Sometimes crowds and queues make you listless.You ache for space and silence.Or at least I do.
So I looked at the map,turned what was in the fridge into an old fashioned picnic and we struck out into the landscape.
Where water is concerned a map can be ambiguous .Here is Blackwater estuary but what of the routes to the water?The little pathways and tracks that take you from countryside to where the masts show in the distance.
Oh lucky day.It was one of those where you turn the corner and there's a dagger of water in sight.Hurry to its hilt and a whole vista emerges.Lagoons,bobbing boats and a vast vista of shining water.
Water that breaks into shards in the sunlight.Shattered mirrors and broken diamonds.The smell of salt and seaweed is intoxicating.Lingering like a child that does not want Christmas to end.
Then a further thought.
There's a remote Saxon chapel built by St Cedd.The plague got him in 664 AD so its been there a while.
We park and start to walk.Its half a mile along a track loud with bird song.The wind is strong but warm.The air sweeps your body and seeps into your spirit for that whole half mile.

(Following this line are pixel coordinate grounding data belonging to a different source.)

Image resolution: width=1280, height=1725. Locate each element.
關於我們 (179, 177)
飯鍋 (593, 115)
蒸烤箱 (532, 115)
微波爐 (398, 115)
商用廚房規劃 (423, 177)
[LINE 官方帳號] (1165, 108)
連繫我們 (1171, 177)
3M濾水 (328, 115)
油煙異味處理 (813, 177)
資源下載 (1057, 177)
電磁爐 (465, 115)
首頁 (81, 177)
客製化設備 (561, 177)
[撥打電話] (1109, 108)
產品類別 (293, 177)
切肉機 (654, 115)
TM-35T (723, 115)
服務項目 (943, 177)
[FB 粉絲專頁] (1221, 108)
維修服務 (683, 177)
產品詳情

The chapel itself is swept by the continuous wind.Once inside you hear nothing but the wind.The only light is from windows very high up.There is space and silence.
I thought of people down the centuries sprinting in and slamming the huge wooden door against pelting rain or icy blasts.
Sanctuary,succour and consolation.It had been that way long before the first king of all England took the throne in 802 AD.
It is that now.
What a wonderfully descriptive post. I felt like I was there.